С этим кругом людей я столкнулся лицом к лицу впервые. Незачем говорить, что я и раньше не делал себе на их счет никаких иллюзий. Я догадывался, что не боги горшки обжигают. Но все же, признаться, я представлял себе уровень повыше. Впечатление первой встречи я мог бы формулировать словами: люди очень дешево ценят других и не так уж дорого - себя.
В этой связи нелишним будет рассказать следующий эпизод. По инициативе Виктора Адлера, который пытался всячески выразить мне в те дни свое личное сочувствие, граф Чернин предложил мне, мимоходом, прислать в Москву мою библиотеку, оставшуюся в Вене еще в начале войны. Библиотека представляла некоторый интерес, так как за долгие годы эмиграции я собрал обширную коллекцию русской революционной литературы. Не успел я сдержанно поблагодарить дипломата за предложение, как он тут же попросил обратить внимание на двух австрийских пленных, с которыми у нас будто бы дурно обращаются. Прямой и, я бы сказал, подчеркнутый переход от библиотеки к пленным - речь, конечно, шла не о солдатах, а об офицерах из близкого графу Чернину круга - показался мне слишком бесцеремонным. Я сухо ответил, что если сведения Чернина о пленных верны, то я, по обязанности, сделаю все, что должно, но что этот вопрос не стоит ни в какой связи с моей библиотекой. В своих мемуарах Чернин довольно верно передает этот эпизод, отнюдь не отрицая того, что пытался вопрос о пленных связать с библиотекой; наоборот, ему это кажется, видимо, в порядке вещей. Свой рассказ он заканчивает двусмысленной фразой: "Библиотеку он хочет иметь" (стр. 320). Мне остается только прибавить, что немедленно по получении я передал библиотеку одному из научных учреждений Москвы.

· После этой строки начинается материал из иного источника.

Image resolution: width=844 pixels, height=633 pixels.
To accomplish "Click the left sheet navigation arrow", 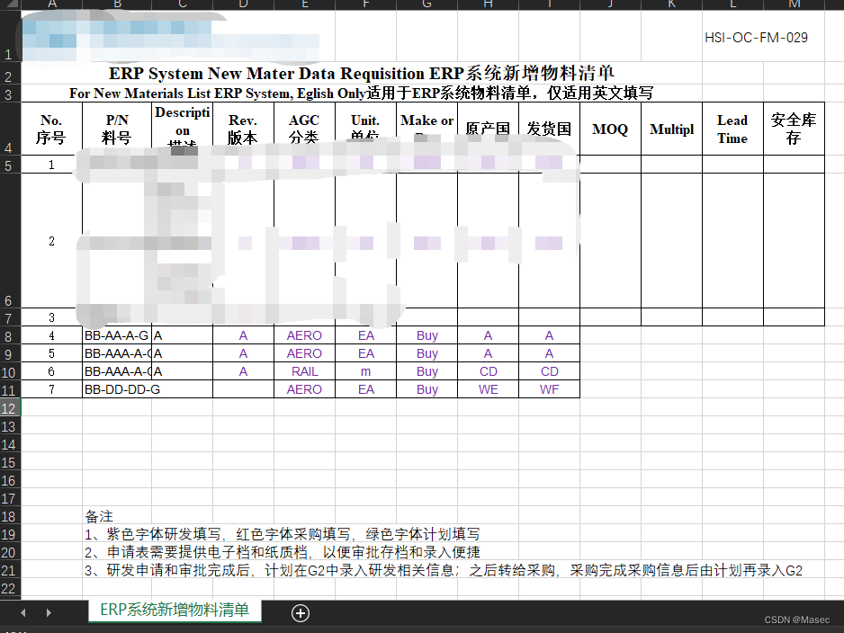I will point(22,611).
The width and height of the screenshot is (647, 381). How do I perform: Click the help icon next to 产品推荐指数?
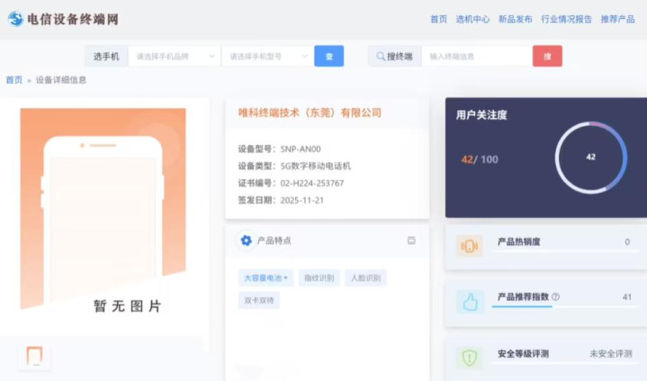[555, 296]
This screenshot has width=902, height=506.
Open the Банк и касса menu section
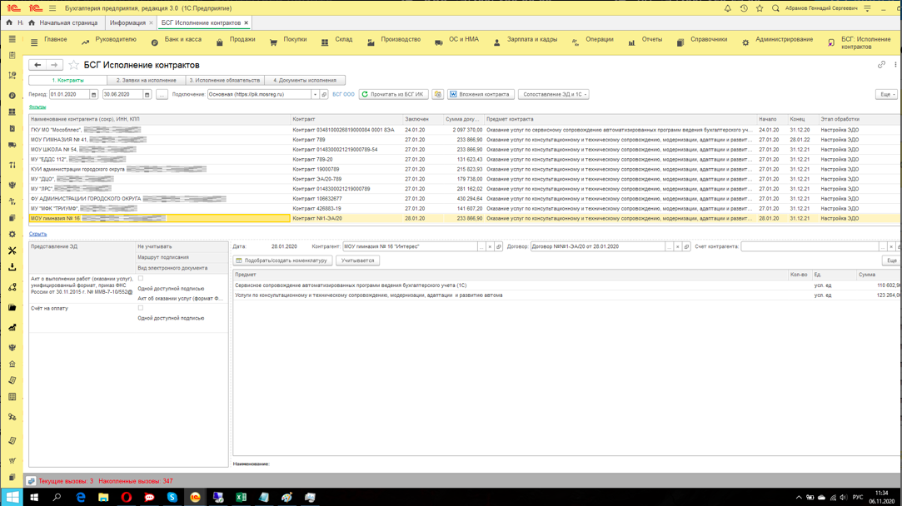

Исторические обстоятельства сложились так, что делегатам самого революционного режима, который когда-либо знало человечество, пришлось заседать за общим дипломатическим столом с представителями самой реакционной касты среди всех правящих классов. Насколько наши противники боялись взрывчатой силы переговоров с большевиками, свидетельствует тот факт, что они готовы были скорее оборвать переговоры, чем перенести их в нейтральную страну. В своих воспоминаниях Чернин прямо говорит, что в нейтральной стране большевики, при помощи своих международных друзей, неизбежно захватили бы вожжи в свои руки. Официально Чернин сослался на то, что в нейтральной среде Англия и Франция развернули бы немедленно свои интриги, "как открыто, так и за кулисами". Я ответил ему, что наша политика обходится вообще без кулис, так как это орудие старой дипломатии радикально упразднено русским народом, наряду со многими другими вещами, в победоносном восстании 25 октября. Но нам пришлось склониться перед ультиматумом и остаться в Брест-Литовске.